- _THE DATA_
# # # # # # #

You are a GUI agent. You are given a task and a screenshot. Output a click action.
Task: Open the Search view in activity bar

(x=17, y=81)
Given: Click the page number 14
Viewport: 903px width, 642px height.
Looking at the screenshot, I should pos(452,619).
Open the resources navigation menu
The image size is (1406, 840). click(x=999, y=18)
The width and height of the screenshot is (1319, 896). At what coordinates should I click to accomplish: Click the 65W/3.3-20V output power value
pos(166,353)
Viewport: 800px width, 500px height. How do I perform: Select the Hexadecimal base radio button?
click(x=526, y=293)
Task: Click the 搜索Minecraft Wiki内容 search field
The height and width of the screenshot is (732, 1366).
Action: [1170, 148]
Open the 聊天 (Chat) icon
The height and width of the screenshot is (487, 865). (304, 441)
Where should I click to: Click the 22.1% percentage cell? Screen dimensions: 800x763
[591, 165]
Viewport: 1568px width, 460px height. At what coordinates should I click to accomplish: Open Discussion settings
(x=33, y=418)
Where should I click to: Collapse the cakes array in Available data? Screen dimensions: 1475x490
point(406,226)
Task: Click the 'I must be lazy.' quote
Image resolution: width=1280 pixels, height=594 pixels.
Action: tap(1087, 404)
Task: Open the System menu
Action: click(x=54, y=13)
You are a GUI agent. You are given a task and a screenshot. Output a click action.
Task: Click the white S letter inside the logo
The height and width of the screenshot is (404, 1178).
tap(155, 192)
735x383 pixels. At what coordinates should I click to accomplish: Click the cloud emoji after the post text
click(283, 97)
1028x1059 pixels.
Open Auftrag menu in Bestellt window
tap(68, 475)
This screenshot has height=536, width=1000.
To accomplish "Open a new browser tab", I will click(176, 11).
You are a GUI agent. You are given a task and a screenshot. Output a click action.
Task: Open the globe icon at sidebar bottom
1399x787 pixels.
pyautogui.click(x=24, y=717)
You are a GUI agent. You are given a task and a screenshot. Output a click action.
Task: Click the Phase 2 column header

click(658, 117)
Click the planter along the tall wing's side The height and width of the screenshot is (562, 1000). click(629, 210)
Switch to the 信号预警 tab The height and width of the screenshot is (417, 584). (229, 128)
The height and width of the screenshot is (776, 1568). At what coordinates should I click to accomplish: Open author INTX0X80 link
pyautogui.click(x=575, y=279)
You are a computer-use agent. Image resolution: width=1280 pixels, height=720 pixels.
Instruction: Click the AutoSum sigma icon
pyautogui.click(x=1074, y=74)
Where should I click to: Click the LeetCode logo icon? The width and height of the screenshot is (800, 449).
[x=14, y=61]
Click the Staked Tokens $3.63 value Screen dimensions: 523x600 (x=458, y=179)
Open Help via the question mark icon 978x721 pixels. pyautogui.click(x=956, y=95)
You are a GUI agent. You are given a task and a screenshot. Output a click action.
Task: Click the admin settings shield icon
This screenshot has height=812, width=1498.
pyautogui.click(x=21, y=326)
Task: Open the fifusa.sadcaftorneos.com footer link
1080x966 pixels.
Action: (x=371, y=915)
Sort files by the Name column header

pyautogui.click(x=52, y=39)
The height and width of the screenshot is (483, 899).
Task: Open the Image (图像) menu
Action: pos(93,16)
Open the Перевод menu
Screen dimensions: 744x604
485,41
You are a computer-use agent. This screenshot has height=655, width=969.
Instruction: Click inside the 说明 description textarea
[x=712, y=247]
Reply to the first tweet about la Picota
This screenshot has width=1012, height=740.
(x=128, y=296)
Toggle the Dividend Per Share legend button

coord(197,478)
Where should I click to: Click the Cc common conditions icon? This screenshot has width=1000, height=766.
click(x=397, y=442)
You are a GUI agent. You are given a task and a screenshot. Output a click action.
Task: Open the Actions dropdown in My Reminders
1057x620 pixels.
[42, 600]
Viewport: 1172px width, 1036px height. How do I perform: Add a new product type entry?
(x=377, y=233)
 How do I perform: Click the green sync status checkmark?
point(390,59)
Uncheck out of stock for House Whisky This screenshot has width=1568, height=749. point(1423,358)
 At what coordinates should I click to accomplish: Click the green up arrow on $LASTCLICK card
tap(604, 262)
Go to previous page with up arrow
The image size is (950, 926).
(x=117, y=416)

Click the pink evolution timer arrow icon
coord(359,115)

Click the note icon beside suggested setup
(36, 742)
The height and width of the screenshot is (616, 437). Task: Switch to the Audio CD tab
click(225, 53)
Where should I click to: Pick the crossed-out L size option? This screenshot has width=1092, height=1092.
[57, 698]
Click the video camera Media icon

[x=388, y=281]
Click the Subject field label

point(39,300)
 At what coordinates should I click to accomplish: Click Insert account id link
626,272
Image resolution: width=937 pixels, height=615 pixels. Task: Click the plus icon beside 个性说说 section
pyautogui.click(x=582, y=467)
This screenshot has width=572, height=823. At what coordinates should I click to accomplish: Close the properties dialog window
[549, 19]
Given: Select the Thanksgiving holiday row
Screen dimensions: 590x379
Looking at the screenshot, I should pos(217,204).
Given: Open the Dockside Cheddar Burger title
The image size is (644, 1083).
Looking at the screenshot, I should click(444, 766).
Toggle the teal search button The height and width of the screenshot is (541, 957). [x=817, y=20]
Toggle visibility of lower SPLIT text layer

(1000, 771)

# # # # # # #

- _ABOUT THIS EXERCISE_
Within the material above, the line with "Click the planter" opens the range and the line with "You are a computer-use agent. Image" closes it; reproduce that range word for word.

- _REPLY TO THE EXERCISE_
Click the planter along the tall wing's side The height and width of the screenshot is (562, 1000). click(629, 210)
Switch to the 信号预警 tab The height and width of the screenshot is (417, 584). (229, 128)
The height and width of the screenshot is (776, 1568). At what coordinates should I click to accomplish: Open author INTX0X80 link
pyautogui.click(x=575, y=279)
You are a computer-use agent. Image resolution: width=1280 pixels, height=720 pixels.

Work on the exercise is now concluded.